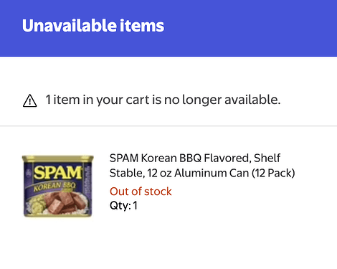The image size is (337, 269).
Task: Select the SPAM Korean BBQ Flavored product title
Action: pyautogui.click(x=202, y=166)
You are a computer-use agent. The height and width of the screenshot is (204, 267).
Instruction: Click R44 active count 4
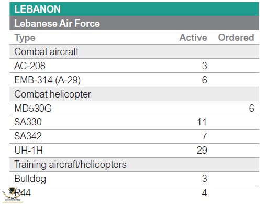tap(204, 193)
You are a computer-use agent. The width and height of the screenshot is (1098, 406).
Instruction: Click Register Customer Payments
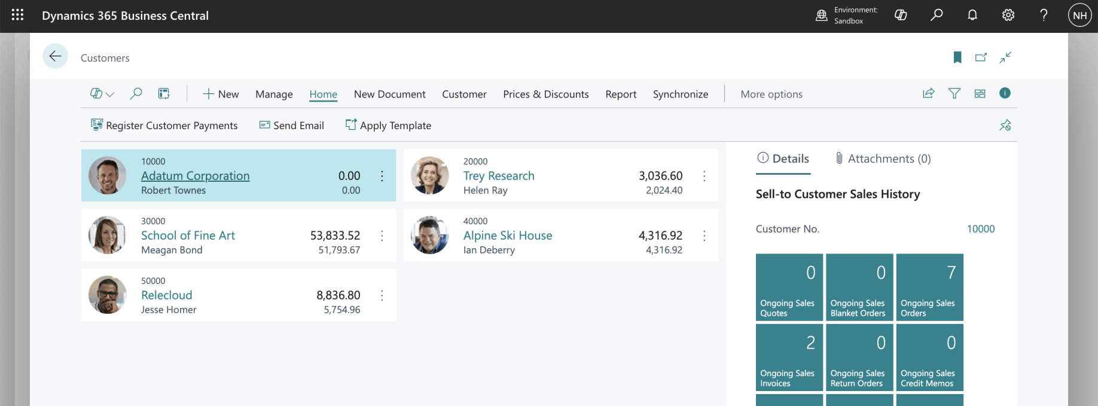click(x=164, y=126)
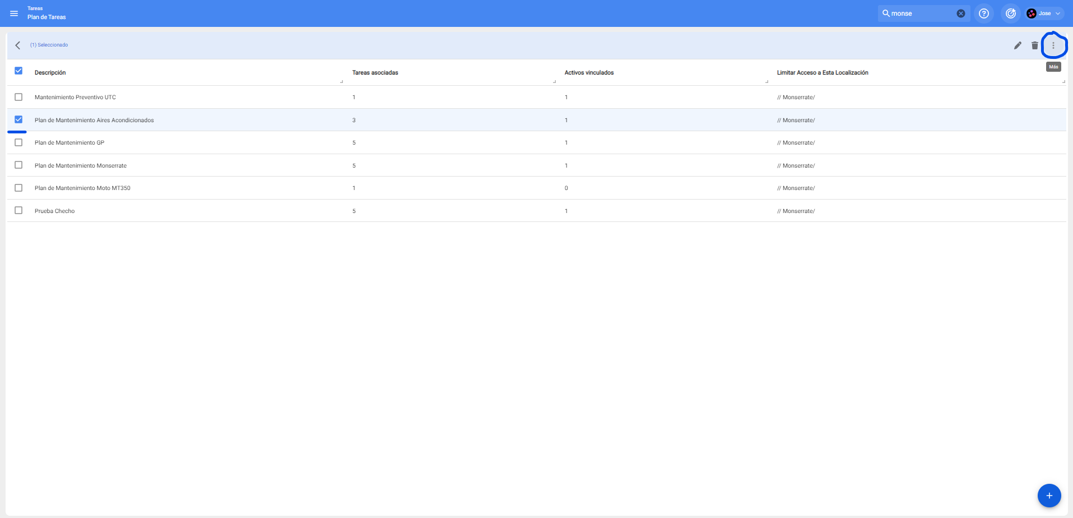The image size is (1073, 518).
Task: Sort by the Descripción column header
Action: (50, 73)
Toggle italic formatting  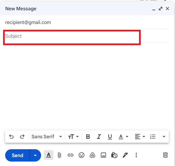(x=99, y=137)
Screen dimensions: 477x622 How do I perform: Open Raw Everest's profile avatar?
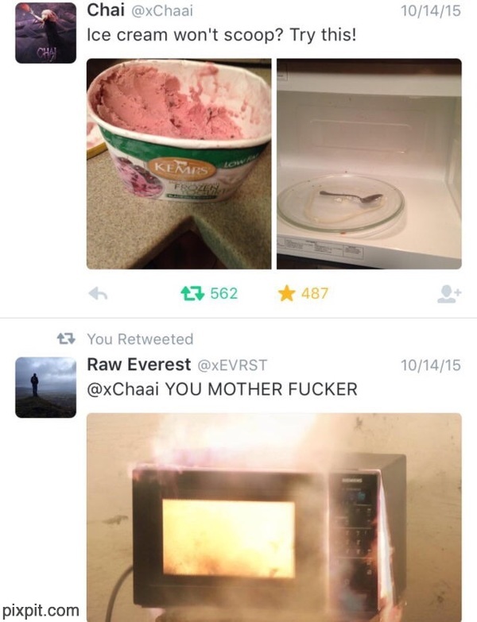click(x=45, y=387)
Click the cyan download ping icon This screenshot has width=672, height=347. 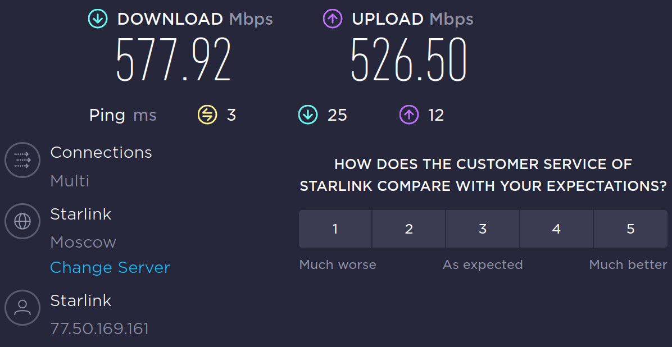coord(308,115)
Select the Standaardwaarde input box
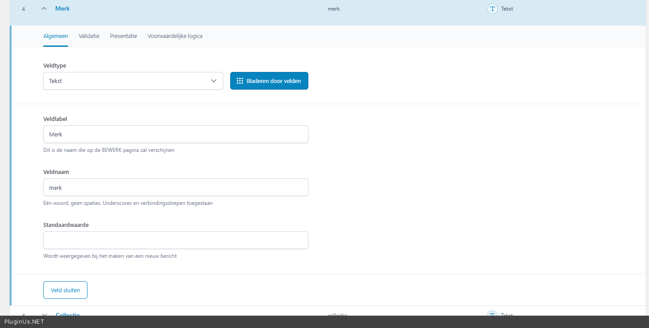 175,240
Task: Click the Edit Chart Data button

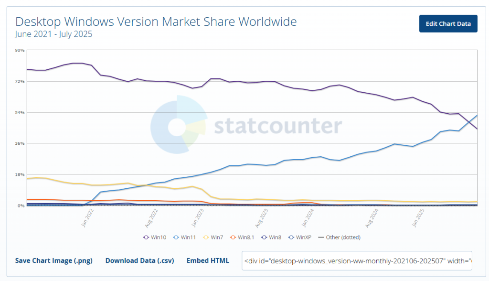Action: tap(448, 23)
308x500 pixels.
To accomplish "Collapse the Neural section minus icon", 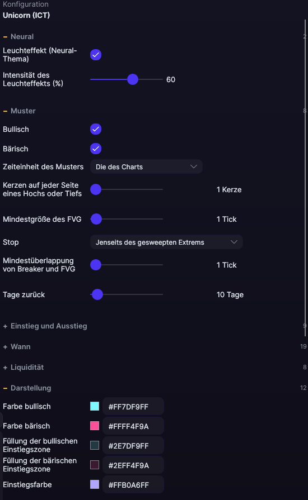I will click(x=5, y=37).
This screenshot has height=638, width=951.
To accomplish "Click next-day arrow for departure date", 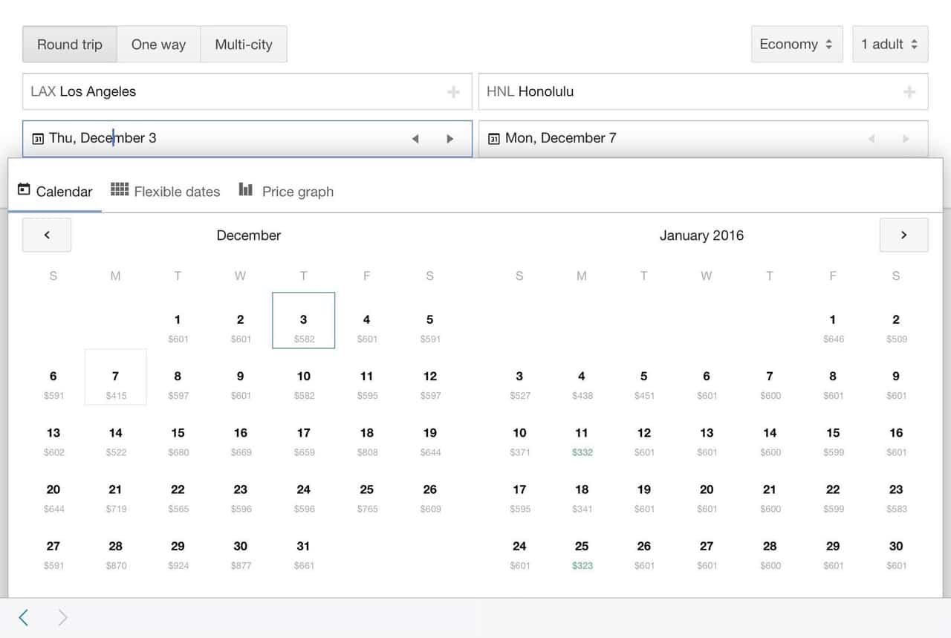I will (449, 139).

## Task to carry out
Pull every line with the word "agent" from the data.

## Exercise output
You are a computer-use agent. The height and width of the screenshot is (204, 267).
You are a computer-use agent. The width and height of the screenshot is (1098, 406).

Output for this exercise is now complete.